Over at Ahead of the Heard, Chad Aldeman has written about the recent Mathematica study, which found that PARCC and MCAS were equally predictive of early college success. He essentially argues that if all tests are equally predictive, states should just choose the cheapest bargain-basement test, content and quality be damned. He offers a list of reasons, which you’re welcome to read.
As you’d guess, I disagree with this argument. I’ll offer a list of reasons of my own here.
- The most obvious point is that we have reasonable evidence that testing drives instructional responses to standards. Thus, if the tests used to measure and hold folks/schools accountable are lousy and contain poor quality tasks, we’ll get poor quality instruction as well. This is why many folks are thinking these days that better tests should include tasks that are much closer to the kinds of things we want kids to actually be doing. In that case, “teaching to the test” becomes “good teaching.” May be a pipe dream, but that’s something I commonly hear.

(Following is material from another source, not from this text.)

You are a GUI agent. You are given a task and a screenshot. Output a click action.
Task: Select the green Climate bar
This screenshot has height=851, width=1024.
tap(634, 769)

- A second fairly obvious point is that switching to a completely unaligned test would end any possible notion that the tests could provide feedback to teachers about what they should be doing differently/better. Certainly we can all argue that current test results are provided too late to be useful–though smart testing vendors ought to be working on this issue as hard as possible–but if the test is in no way related to what teachers are supposed to be teaching, it’s definitely useless to them as a formative measure.
- Chad’s analysis seems to prioritize predictive validity–how well do results from the test predict other desired outcomes–over all the other types of validity evidence. It’s not clear to me why we should prefer predictive validity (especially when we already have evidence that GPAs do better at that than most standardized tests, though SAT/ACT adds a little) over, say, content-related validity. Don’t we first and foremost want the test to be a good measure of what students were supposed to have learned in the grade? More generally, I think it makes more sense to have different tests for different purposes, rather than piling all the purposes into a single test.
- Certainly if the tests are going to have stakes attached to them, the courts require a certain level of content validity (or what they’ve called instructional validity). See Debra P. v. Turlington. If a kid’s going to be held accountable, they need to have had the opportunity to learn what was on the test. If the test is the SAT, that’s probably not going to happen.
Anyway, take a look at the Mathematica report (you should anyway!) and Chad’s post and let me know what you think.